TLDR
- Delta Air Lines slashed its Q1 outlook due to declining consumer confidence and weaker domestic demand
- Revenue growth forecast reduced to 3-4% from previous 7-9% forecast
- Earnings forecast cut to 30-50 cents/share from 70 cents-$1/share
- Travel sector stocks broadly affected with Delta falling 10%, United 7%, and American 6%
- Premium, international, and loyalty revenue trends remain consistent with expectations
Delta Air Lines has significantly reduced its first-quarter forecast, citing weakening consumer confidence and softer domestic travel demand. The announcement triggered a broad sell-off across the travel sector as investors worry about potential industry-wide impacts.
The Atlanta-based carrier now expects revenue growth between 3% and 4% for the first quarter. This represents less than half of its earlier forecast of 7% to 9%.
Delta also slashed its forecast for adjusted earnings to between 30 cents and 50 cents per share. The previous guidance range was 70 cents to $1 per share.

In a regulatory filing, Delta attributed the outlook reduction to “the recent reduction in consumer and corporate confidence caused by increased macro uncertainty.” This uncertainty is “driving softness in domestic demand,” according to the airline.
The carrier also noted it was experiencing changes in last-minute bookings. This suggests travelers are making more cautious decisions about their travel plans.
Delta’s stock dropped roughly 10% in pre-market trading following the announcement. Other major carriers felt the impact as well.
United Airlines fell 7% while American Airlines dropped 6% in pre-market trading. Southwest Airlines, a discount carrier, saw a more modest decline of 2%.
The bad news extended beyond airlines. Online travel agencies Expedia and Booking Holdings fell 3.6% and 4.5% respectively.
Cruise operators weren’t spared either. Royal Caribbean, Carnival, and Norwegian Cruise Line Holdings all declined about 1%.
Travel stocks under pressure
Travel stocks had already been under pressure in recent weeks. Investors were concerned that signs of weaker consumer spending in other parts of the economy would eventually impact travel.

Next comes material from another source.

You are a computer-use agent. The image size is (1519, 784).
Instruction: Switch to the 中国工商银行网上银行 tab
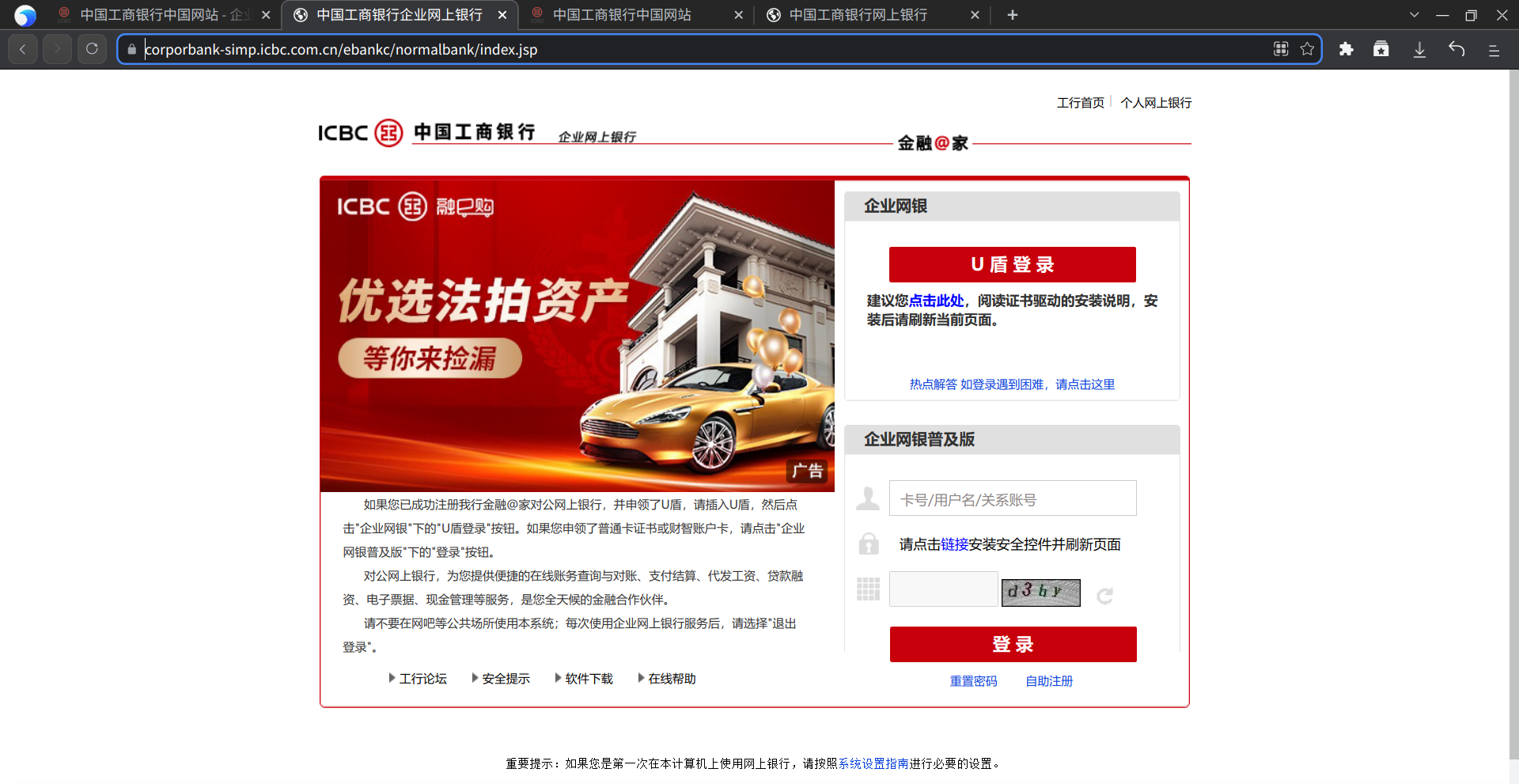[x=857, y=14]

Delta’s announcement turned those fears into reality. The airline explicitly stated that both consumer and corporate confidence has weakened.
The U.S. Global JETS exchange-traded fund, which tracks airline performance, fell 2% in pre-market trading. It’s now down 20% from its 52-week high reached on January 21, the day after Presidential Inauguration Day.
Delta CEO Ed Bastian addressed the situation on CNBC’s “Closing Bell.” He stated that while he doesn’t expect a recession, consumer confidence has weakened.
Bastian noted that both leisure and business customers have pulled back on bookings. He also mentioned that recent safety concerns “somewhat exacerbated the impact.”
He referenced two incidents: the deadly midair collision between a regional jet and an Army helicopter in January in Washington, D.C., and Delta’s non-fatal crash on landing in Toronto last month.
Despite the reduced short-term outlook, Delta maintained its full-year forecast. This suggests the airline views the current weakness as temporary rather than a long-term trend.
On a more positive note, Delta emphasized that “premium, international and loyalty revenue growth trends are consistent with expectations.” This highlights the resilience of Delta’s diversified revenue streams.
The announcement comes just before a JPMorgan airline industry conference. At this event, airline CEOs are expected to update investors on current demand trends.
The timing of Delta’s announcement suggests the airline wanted to prepare investors before the conference. Other carriers will likely address similar concerns during their presentations.
Airline stocks had surged after Trump’s election
Airline stocks had surged after President Donald Trump’s election victory. Investors hoped the new administration would ease regulatory burdens on the sector and boost travel demand through pro-business policies.
Delta’s CEO had previously called Trump a “breath of fresh air” in a November interview. However, the recent stock performance suggests initial optimism may have been premature.
The next few weeks will be crucial for Delta and other airlines. Investors will watch closely to see if the consumer confidence issues are short-lived or signal a more persistent problem for the travel industry.